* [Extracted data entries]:
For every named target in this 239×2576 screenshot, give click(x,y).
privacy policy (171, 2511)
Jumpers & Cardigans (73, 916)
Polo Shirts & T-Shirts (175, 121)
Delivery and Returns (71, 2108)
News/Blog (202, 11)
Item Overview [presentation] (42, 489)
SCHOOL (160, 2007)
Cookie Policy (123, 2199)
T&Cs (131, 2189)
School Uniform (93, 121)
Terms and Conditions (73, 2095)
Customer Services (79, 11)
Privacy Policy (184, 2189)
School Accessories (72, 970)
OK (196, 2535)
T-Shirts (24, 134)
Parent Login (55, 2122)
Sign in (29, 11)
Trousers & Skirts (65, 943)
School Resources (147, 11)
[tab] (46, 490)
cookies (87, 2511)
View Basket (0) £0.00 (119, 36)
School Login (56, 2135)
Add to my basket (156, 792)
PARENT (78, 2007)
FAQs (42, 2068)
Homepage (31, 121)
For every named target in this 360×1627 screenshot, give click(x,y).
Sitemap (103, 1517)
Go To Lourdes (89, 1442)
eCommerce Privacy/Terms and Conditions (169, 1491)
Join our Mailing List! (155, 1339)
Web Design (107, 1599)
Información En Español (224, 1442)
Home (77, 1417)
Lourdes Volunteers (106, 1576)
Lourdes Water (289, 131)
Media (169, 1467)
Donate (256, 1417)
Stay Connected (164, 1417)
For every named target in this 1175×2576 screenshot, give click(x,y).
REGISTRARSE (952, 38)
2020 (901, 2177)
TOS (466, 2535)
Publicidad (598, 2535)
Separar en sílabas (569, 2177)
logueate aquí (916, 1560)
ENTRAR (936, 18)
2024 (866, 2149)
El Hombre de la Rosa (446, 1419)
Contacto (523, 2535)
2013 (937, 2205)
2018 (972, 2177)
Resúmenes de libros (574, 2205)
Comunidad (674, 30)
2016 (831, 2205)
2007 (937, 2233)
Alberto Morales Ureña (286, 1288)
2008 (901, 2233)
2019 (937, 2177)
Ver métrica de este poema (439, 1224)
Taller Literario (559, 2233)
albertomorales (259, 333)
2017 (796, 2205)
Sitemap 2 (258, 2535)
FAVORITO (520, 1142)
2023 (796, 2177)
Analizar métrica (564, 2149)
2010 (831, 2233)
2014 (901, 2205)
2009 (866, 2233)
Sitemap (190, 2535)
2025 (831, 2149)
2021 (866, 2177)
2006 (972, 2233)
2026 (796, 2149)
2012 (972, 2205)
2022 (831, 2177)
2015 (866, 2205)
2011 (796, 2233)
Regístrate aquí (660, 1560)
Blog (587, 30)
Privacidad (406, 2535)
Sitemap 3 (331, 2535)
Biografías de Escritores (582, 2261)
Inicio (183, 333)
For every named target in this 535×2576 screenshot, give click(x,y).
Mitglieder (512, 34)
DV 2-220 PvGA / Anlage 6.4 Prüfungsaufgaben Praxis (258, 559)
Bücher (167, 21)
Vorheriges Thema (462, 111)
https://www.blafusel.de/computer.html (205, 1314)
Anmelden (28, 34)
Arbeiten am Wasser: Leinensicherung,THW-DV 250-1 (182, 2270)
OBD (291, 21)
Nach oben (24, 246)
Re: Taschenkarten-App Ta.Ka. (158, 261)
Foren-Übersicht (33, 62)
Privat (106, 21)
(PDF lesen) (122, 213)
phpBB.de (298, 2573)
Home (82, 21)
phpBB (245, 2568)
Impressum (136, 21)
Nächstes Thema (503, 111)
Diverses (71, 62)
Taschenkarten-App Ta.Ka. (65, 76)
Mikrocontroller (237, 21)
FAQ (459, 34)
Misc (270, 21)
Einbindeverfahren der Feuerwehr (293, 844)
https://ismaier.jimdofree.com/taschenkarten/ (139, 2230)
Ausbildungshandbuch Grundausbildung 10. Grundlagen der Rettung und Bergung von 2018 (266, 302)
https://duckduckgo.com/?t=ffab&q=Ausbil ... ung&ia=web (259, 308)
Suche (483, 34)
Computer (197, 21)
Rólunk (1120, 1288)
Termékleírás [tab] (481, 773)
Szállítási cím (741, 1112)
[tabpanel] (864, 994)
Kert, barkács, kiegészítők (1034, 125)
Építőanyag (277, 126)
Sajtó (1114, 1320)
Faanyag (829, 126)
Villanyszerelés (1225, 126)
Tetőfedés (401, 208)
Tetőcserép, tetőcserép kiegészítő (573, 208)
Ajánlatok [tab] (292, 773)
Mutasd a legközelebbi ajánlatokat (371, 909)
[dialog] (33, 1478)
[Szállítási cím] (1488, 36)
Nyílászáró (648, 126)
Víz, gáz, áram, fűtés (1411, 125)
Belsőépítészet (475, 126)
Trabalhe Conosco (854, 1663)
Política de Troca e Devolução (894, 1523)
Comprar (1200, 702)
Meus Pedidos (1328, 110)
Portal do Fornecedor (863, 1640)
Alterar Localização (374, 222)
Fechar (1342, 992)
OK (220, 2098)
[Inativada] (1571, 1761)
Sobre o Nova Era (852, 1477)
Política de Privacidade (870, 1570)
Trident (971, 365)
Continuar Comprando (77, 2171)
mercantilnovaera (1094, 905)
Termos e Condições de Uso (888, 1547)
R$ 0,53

* [WHAT THE TASK REQUIRES]: Retype the data. Every line must match the original exactly.

* [EXERCISE ANSWER]:
For every named target in this 239×2576 screenshot, give click(x,y).
privacy policy (171, 2511)
Jumpers & Cardigans (73, 916)
Polo Shirts & T-Shirts (175, 121)
Delivery and Returns (71, 2108)
News/Blog (202, 11)
Item Overview [presentation] (42, 489)
SCHOOL (160, 2007)
Cookie Policy (123, 2199)
T&Cs (131, 2189)
School Uniform (93, 121)
Terms and Conditions (73, 2095)
Customer Services (79, 11)
Privacy Policy (184, 2189)
School Accessories (72, 970)
OK (196, 2535)
T-Shirts (24, 134)
Parent Login (55, 2122)
Sign in (29, 11)
Trousers & Skirts (65, 943)
School Resources (147, 11)
[tab] (46, 490)
cookies (87, 2511)
View Basket (0) £0.00 (119, 36)
School Login (56, 2135)
Add to my basket (156, 792)
PARENT (78, 2007)
FAQs (42, 2068)
Homepage (31, 121)
For every named target in this 360×1627 screenshot, give click(x,y).
Sitemap (103, 1517)
Go To Lourdes (89, 1442)
eCommerce Privacy/Terms and Conditions (169, 1491)
Join our Mailing List! (155, 1339)
Web Design (107, 1599)
Información En Español (224, 1442)
Home (77, 1417)
Lourdes Volunteers (106, 1576)
Lourdes Water (289, 131)
Media (169, 1467)
Donate (256, 1417)
Stay Connected (164, 1417)
For every named target in this 1175×2576 screenshot, give click(x,y).
REGISTRARSE (952, 38)
2020 (901, 2177)
TOS (466, 2535)
Publicidad (598, 2535)
Separar en sílabas (569, 2177)
logueate aquí (916, 1560)
ENTRAR (936, 18)
2024 (866, 2149)
El Hombre de la Rosa (446, 1419)
Contacto (523, 2535)
2013 (937, 2205)
2018 (972, 2177)
Resúmenes de libros (574, 2205)
Comunidad (674, 30)
2016 (831, 2205)
2007 (937, 2233)
Alberto Morales Ureña (286, 1288)
2008 (901, 2233)
2019 (937, 2177)
Ver métrica de este poema (439, 1224)
Taller Literario (559, 2233)
albertomorales (259, 333)
2017 (796, 2205)
Sitemap 2 (258, 2535)
FAVORITO (520, 1142)
2023 (796, 2177)
Analizar métrica (564, 2149)
2010 (831, 2233)
2014 (901, 2205)
2009 (866, 2233)
Sitemap (190, 2535)
2025 (831, 2149)
2021 (866, 2177)
2006 (972, 2233)
2026 (796, 2149)
2012 (972, 2205)
2022 (831, 2177)
2015 (866, 2205)
2011 (796, 2233)
Regístrate aquí (660, 1560)
Blog (587, 30)
Privacidad (406, 2535)
Sitemap 3 (331, 2535)
Biografías de Escritores (582, 2261)
Inicio (183, 333)
For every named target in this 535×2576 screenshot, give click(x,y).
Mitglieder (512, 34)
DV 2-220 PvGA / Anlage 6.4 Prüfungsaufgaben Praxis (258, 559)
Bücher (167, 21)
Vorheriges Thema (462, 111)
https://www.blafusel.de/computer.html (205, 1314)
Anmelden (28, 34)
Arbeiten am Wasser: Leinensicherung,THW-DV 250-1 (182, 2270)
OBD (291, 21)
Nach oben (24, 246)
Re: Taschenkarten-App Ta.Ka. (158, 261)
Foren-Übersicht (33, 62)
Privat (106, 21)
(PDF lesen) (122, 213)
phpBB.de (298, 2573)
Home (82, 21)
phpBB (245, 2568)
Impressum (136, 21)
Nächstes Thema (503, 111)
Diverses (71, 62)
Taschenkarten-App Ta.Ka. (65, 76)
Mikrocontroller (237, 21)
FAQ (459, 34)
Misc (270, 21)
Einbindeverfahren der Feuerwehr (293, 844)
https://ismaier.jimdofree.com/taschenkarten/ (139, 2230)
Ausbildungshandbuch Grundausbildung 10. Grundlagen der Rettung und Bergung von 2018 (266, 302)
https://duckduckgo.com/?t=ffab&q=Ausbil ... ung&ia=web (259, 308)
Suche (483, 34)
Computer (197, 21)
Rólunk (1120, 1288)
Termékleírás [tab] (481, 773)
Szállítási cím (741, 1112)
[tabpanel] (864, 994)
Kert, barkács, kiegészítők (1034, 125)
Építőanyag (277, 126)
Sajtó (1114, 1320)
Faanyag (829, 126)
Villanyszerelés (1225, 126)
Tetőfedés (401, 208)
Tetőcserép, tetőcserép kiegészítő (573, 208)
Ajánlatok [tab] (292, 773)
Mutasd a legközelebbi ajánlatokat (371, 909)
[dialog] (33, 1478)
[Szállítási cím] (1488, 36)
Nyílászáró (648, 126)
Víz, gáz, áram, fűtés (1411, 125)
Belsőépítészet (475, 126)
Trabalhe Conosco (854, 1663)
Política de Troca e Devolução (894, 1523)
Comprar (1200, 702)
Meus Pedidos (1328, 110)
Portal do Fornecedor (863, 1640)
Alterar Localização (374, 222)
Fechar (1342, 992)
OK (220, 2098)
[Inativada] (1571, 1761)
Sobre o Nova Era (852, 1477)
Política de Privacidade (870, 1570)
Trident (971, 365)
Continuar Comprando (77, 2171)
mercantilnovaera (1094, 905)
Termos e Condições de Uso (888, 1547)
R$ 0,53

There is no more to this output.